I had cut the groove in the fiberglass, but once I got it out, I was able to see that they had glued the back couple of feet to the hull, so it was not going to just lift out nicely.

It came out in 3 pieces.

The rot was at the front (where it had delaminated from the single piece of fiberglass, and separated from the hull bottom).

There was also rot on the "add ins" (where the extra pieces of wood are attached to build up the middle section by the engine compartment). BTW, none of those extra pieces of wood had been treated with anything, and were simply nailed into place.

The main stringer at the back was clearly coated with something to seal it, and it was fine for the most part.

Tomorrow after church, I hope to begin making a template for the replacement stringer out of some empty boxes.

At every setback, my wife says, "Why don't you just 'pay the man' to fix it." I really want to learn this new skill, and impress her.
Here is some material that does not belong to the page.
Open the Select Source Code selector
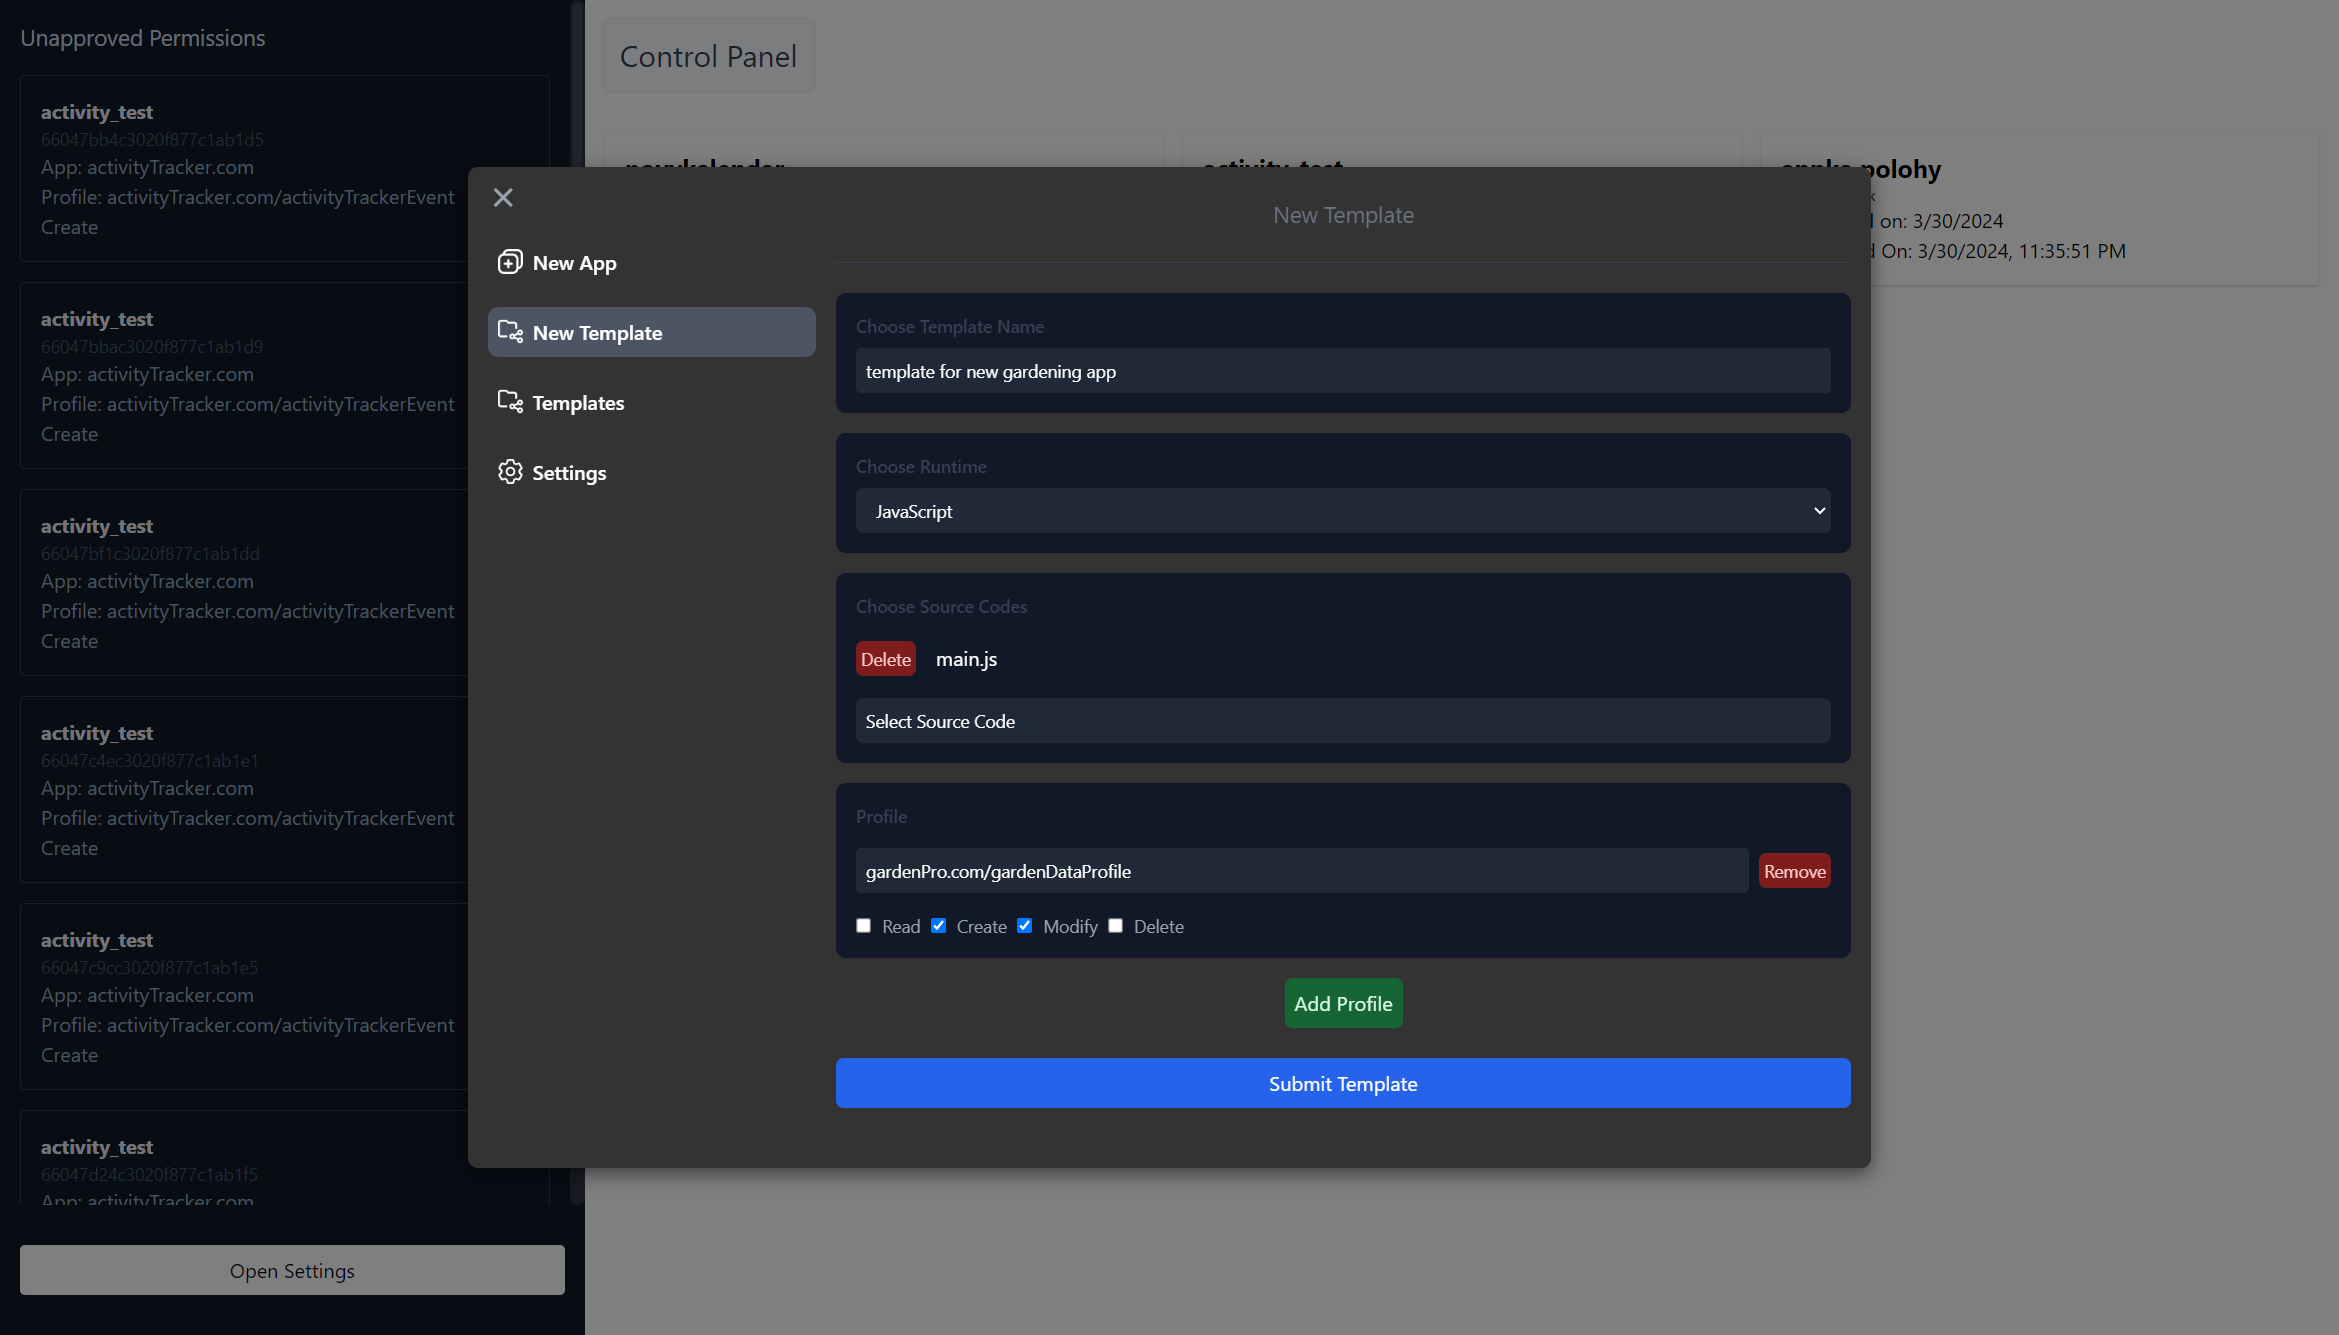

Conceeding is not an option, so thanks for all of your input.


BTW: A friend of mine has a "Scout 185." It has a gelcoat floor. This has intrigued me, as I never really liked the carpet ~ as it hold water when it gets wet. Has anyone ever come back with a replacement floor without using carpet?




-------------
85 Ski Nautique 2001.
Stringer replacement job completed July 3 2014.
Exterior painted June 2015.
The Trailer is next.


Posted By: TX Foilhead
Date Posted: April-07-2013 at 12:01pm
They do it with the new boats, but you need something to go over it or to give it texture or it would be slippery.   I have a couple of ideas, and it seems like there are more floor coverings available every year, of course nothing is quite as cheap as carpet.


Posted By: baitkiller
Date Posted: April-07-2013 at 3:05pm
My '79 is gelcoat with nonskid added. The edges are taped off as bright lines. Its kind of a three step process if you want edges nice. As I had to raise the motor box with a curb to fit that fire breathing Chevy underneath I also added limber holes to the curb to allow better and faster deck water drainage.
When she get home from the welder I could take a pic or two if needed. I went that route because we ride in salt and our beaches have actual real genuine sand. Add a dog to the mix and carpet becomes a bad idea pretty quick.
Good luck with the boat. BTW those cheep Tyvek suits are worth their weight in gold. Also do you know the box fan with the AC filter dust management trick? These are valuable at your present stage of work.

-------------
Jesus was a bare-footer.............


Posted By: iplan
Date Posted: April-08-2013 at 1:21am
Originally posted by baitkiller baitkiller wrote:

My '79 is gelcoat with nonskid added. The edges are taped off as bright lines. Its kind of a three step process if you want edges nice. As I had to raise the motor box with a curb to fit that fire breathing Chevy underneath I also added limber holes to the curb to allow better and faster deck water drainage.
When she get home from the welder I could take a pic or two if needed. I went that route because we ride in salt and our beaches have actual real genuine sand. Add a dog to the mix and carpet becomes a bad idea pretty quick.
Good luck with the boat. BTW those cheep Tyvek suits are worth their weight in gold. Also do you know the box fan with the AC filter dust management trick? These are valuable at your present stage of work.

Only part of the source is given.